In May of this year, Secretary of Veterans Affairs Eric Shinseki resigned amid scandal and corruption in the Department of Veterans Affairs. An honorable man, Secretary Shinseki trusted his senior leaders, which was misplaced. Their misconduct and gaming of the appointment system led to long waiting lists and deaths of veterans who died while awaiting care.
He said, “That breach of integrity is irresponsible. It is indefensible and unacceptable to me. Leadership and integrity problems can and must be fixed — and now.”
However, even House Speaker John Boehner said that the problems with the VA weren’t just about one person but the entire system underneath him.
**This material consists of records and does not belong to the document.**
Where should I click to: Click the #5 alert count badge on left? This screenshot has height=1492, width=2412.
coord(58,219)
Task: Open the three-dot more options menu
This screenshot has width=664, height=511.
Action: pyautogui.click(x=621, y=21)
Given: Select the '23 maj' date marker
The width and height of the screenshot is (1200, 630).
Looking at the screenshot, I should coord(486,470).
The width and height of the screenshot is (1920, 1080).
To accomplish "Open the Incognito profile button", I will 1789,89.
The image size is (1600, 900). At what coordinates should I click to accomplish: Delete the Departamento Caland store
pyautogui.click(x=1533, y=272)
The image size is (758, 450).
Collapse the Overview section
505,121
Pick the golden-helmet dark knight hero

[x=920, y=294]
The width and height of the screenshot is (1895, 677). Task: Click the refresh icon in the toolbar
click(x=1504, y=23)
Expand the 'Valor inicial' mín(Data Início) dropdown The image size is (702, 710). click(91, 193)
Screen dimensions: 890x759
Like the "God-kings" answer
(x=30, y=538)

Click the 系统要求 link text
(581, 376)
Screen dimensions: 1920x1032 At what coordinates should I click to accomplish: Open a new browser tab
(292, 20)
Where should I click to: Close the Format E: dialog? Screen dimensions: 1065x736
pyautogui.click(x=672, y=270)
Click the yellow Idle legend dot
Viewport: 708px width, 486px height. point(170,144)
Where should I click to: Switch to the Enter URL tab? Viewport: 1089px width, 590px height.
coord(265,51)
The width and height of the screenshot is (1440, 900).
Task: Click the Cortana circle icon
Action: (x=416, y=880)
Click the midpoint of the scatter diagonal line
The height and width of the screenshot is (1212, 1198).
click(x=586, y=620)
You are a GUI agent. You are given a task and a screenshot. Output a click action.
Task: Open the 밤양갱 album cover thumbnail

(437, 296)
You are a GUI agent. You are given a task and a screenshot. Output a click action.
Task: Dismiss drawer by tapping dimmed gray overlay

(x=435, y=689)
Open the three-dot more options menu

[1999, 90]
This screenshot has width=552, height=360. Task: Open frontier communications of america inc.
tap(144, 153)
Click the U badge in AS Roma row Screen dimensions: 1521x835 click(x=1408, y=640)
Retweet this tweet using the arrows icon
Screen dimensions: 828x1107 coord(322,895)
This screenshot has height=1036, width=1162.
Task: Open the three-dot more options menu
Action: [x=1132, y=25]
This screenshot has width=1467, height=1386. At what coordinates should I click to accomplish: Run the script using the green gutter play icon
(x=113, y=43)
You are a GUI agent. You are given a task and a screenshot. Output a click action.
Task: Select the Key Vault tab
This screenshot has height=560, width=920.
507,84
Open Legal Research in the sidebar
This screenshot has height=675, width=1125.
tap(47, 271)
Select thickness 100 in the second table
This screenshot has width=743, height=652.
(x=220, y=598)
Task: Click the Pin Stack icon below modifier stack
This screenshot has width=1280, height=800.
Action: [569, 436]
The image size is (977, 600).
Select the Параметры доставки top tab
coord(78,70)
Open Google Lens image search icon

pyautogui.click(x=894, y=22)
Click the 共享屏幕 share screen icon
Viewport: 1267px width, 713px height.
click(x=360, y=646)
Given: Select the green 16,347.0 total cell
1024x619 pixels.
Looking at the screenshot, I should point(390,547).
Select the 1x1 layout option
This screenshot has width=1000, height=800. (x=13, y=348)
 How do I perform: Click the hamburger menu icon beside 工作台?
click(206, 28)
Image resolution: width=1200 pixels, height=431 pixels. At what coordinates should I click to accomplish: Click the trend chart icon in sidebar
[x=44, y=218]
The Portland JACL will introduce an emergency resolution at this year’s JACL National Convention to recognize and thank Gen. Eric K. Shinseki for his service to his country. Last year we had the privilege of hearing Secretary Shinseki deliver the keynote speech at the American Heroes Luncheon opening the Congressional Gold Medal traveling exhibit at the Oregon Historical Society. The Congressional Gold Medal, the highest civilian honor for distinguished achievements and contributions, was awarded to Nisei veterans of the 100th Infantry Battalion, the 442nd Regimental Combat Team and the Military Intelligence Service.
Eric Shinseki was born in Kauai during World War II. His uncles served in the 442nd, which inspired him to pursue a military career. He graduated from West Point and then completed two combat tours in Vietnam, where he was awarded three Bronze Stars for valor and a Purple Heart with an Oak Leaf Cluster. In 1970 during a fierce gun battle, he stepped on a mine and lost half his right foot. Although he could have retired, he worked hard to return to active duty the next year.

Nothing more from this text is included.